▶ [Passage given]:
The book can also be seen as a great moment in the development of fiction, the moment when the fictional character was freed into the real world of choice and change. When the gentleman of La Mancha took it into his head to become a knight-errant and travel through the world redressing wrongs and winning eternal glory, the face of fiction permanently changed. Character in fiction became dynamic, unpredictable, and spontaneous. Until that time, character in fiction had existed in service of the story, but now the reality of change and psychological energy and freedom of the will became a permanent hallmark of fiction, as it already was of drama and narrative poetry. The title character’s addled wits made the new freedom all the more impressive. The determination of Don Quixote, the impact of his vision on the world, and the world’s hard reality as it impinges on the Don make for shifting balances and constant alterations in fortune that are psychologically believable. The shifting balance of friendship, devotion, and perception between the knight and his squire underlines this freedom, as does the power of other characters in the book to affect Don Quixote’s fortunes directly: the niece, the housekeeper, the priest, the barber, Sampson Carrasco, the Duke, and the Duchess. There is a fabric of interaction throughout the novel, and characters in the novel change as they encounter new adventures, new people, and new ideas.

One way Cervantes chronicles this interaction is in dialogue. Dialogue had not played a significant or defining role in fiction before Don Quixote de la Mancha . As knight and squire ride across the countryside and engage in conversation, dialogue becomes the expression of character, idea, and reality. In the famous episode with windmills early in the first part of the novel (when Quixote views the windmills on the plain and announces that they are giants that he will wipe from the face of the earth, and Sancho innocently replies, “What giants?”), the dialogue not only carries the comedy but also becomes the battleground on which the contrasting visions of life engage one another—to the delight of the reader. The long exchanges between Don Quixote and Sancho Panza provide priceless humor but also convey two different realities that meet, struggle, and explode in volleys of words. In giving his characters authentic voices that carry ideas, Cervantes brought to fiction a new truth that remains a standard of comparison.

▶ [Source data]:
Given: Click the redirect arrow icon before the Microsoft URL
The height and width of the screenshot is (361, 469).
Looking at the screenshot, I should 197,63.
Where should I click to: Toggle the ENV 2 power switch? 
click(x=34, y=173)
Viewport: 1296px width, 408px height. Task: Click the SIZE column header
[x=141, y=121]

---

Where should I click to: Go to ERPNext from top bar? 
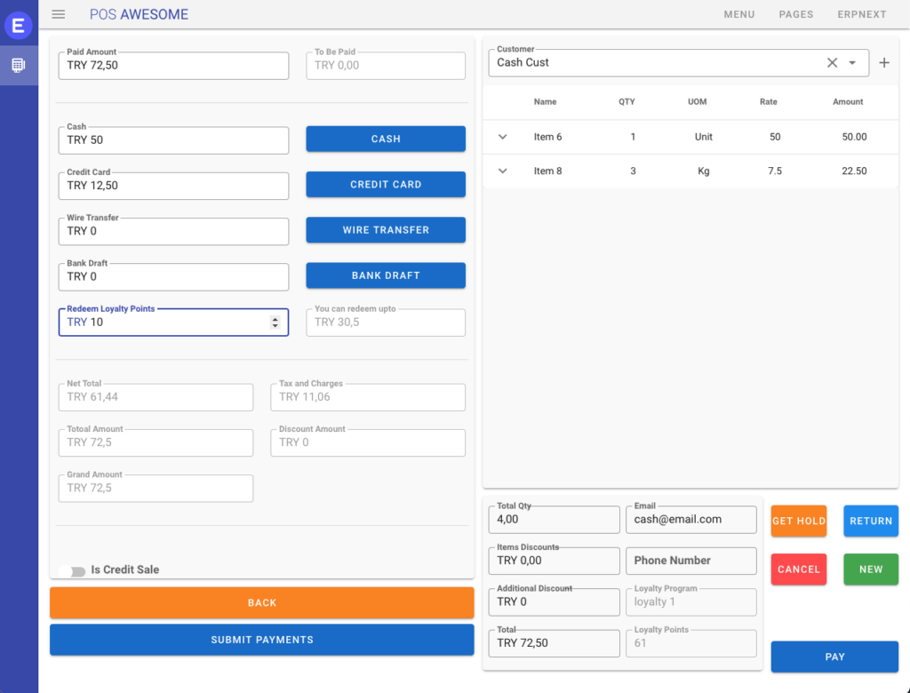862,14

---

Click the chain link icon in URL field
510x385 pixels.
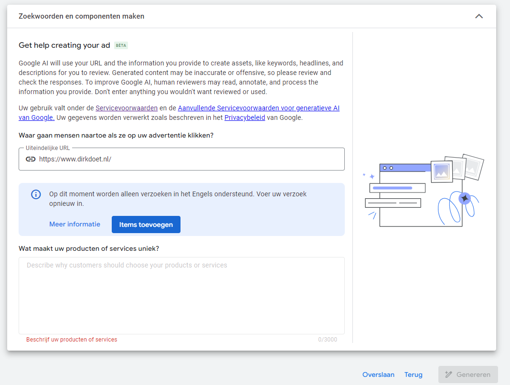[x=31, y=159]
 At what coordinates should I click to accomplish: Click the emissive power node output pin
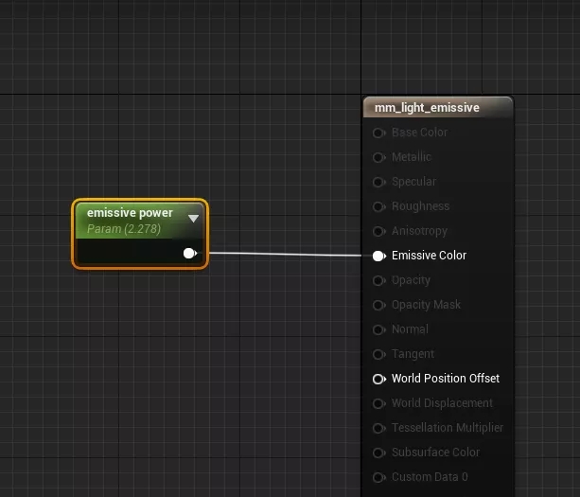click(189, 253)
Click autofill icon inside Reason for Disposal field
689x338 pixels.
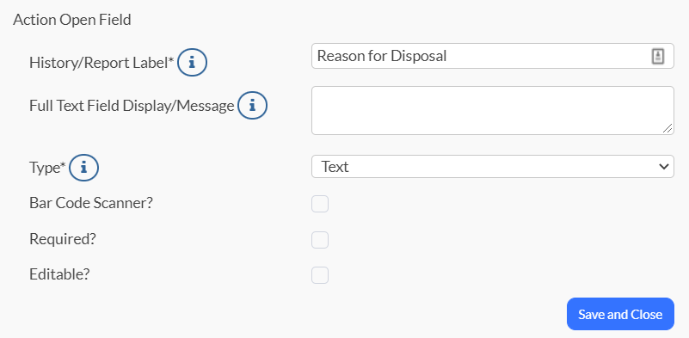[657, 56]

▶ [Exercise set]:
A – Format the records as a JSON list of strings with one string per line, starting at the line that contains "Where should I click to: Toggle" and ending after the line that contains "[x=141, y=121]". Leave out any blank lines.
B – Resume the passage about character and dialogue in Don Quixote from where it stops.

▶ [Response list]:
A –
[
  "Where should I click to: Toggle the ENV 2 power switch? ",
  "click(x=34, y=173)",
  "Viewport: 1296px width, 408px height. Task: Click the SIZE column header",
  "[x=141, y=121]"
]

B –
The Narrator

Don Quixote de la Mancha is also as modern as the most experimental of later fiction. Throughout the long novel, Cervantes plays with the nature of the narrator, raising constant difficult questions as to who is telling the story and to what purpose. In the riotously funny opening page of the novel, the reader encounters a narrator not only unreliable but also lacking in the basic facts necessary to tell the story. He chooses not to tell the name of the village where his hero lives, and he is not even sure of his hero’s name, yet the narrator protests that the narrative must be entirely truthful.

In chapter 9, as Don Quixote is preparing to do battle with the Basque, the narrative stops; the narrator states that the manuscript from which he is culling this story is mutilated and incomplete. Fortunately, some time later in Toledo, he says, he came upon an old Arabic manuscript by Arab historian Cide Hamete Benengeli that continues the adventures. For the remainder of the novel, the narrator claims to be providing a translation of this manuscript—the manuscript and the second narrator, the Arab historian, both lacking authority and credibility. In the second part of the novel, the narrator and the characters themselves are aware of the first part of the novel as well as of a “false Quixote,” a spurious second part written by an untalented Spanish writer named Avallaneda who sought to capitalize on the popularity of the first part of Don Quixote de la Mancha by publishing his own sequel. The “false Quixote” is on the narrator’s mind, the characters’ minds, and somehow on the mind of Cide Hamete Benengeli. These shifting perspectives, the multiple narrative voices, the questionable reliability of the narrators, and the “false” second part are all tricks, narrative sleight of hand as complex as anything found in the works of Faulkner , Vladimir Nabokov , or Jorge Luis Borges . In his Lectures on Don Quixote (1983), Nabokov oddly makes no reference to Cervantes’ narrative games; perhaps the old Spanish master’s shadow still loomed too close to the modern novelist.

None of these approaches to the novel, however, appropriate as they may be, can begin to explain fully the work’s enduring popularity or the strange manner in which the knight and his squire have ridden out of the pages of a book into the other artistic realms of orchestral music, opera, ballet, and painting, where other artists have presented their visions of Quixote and Sancho.Acurrent deeper and more abiding than biography, history, national temper, or literary landmark flows through the book and makes it speak to all manner of readers in all ages.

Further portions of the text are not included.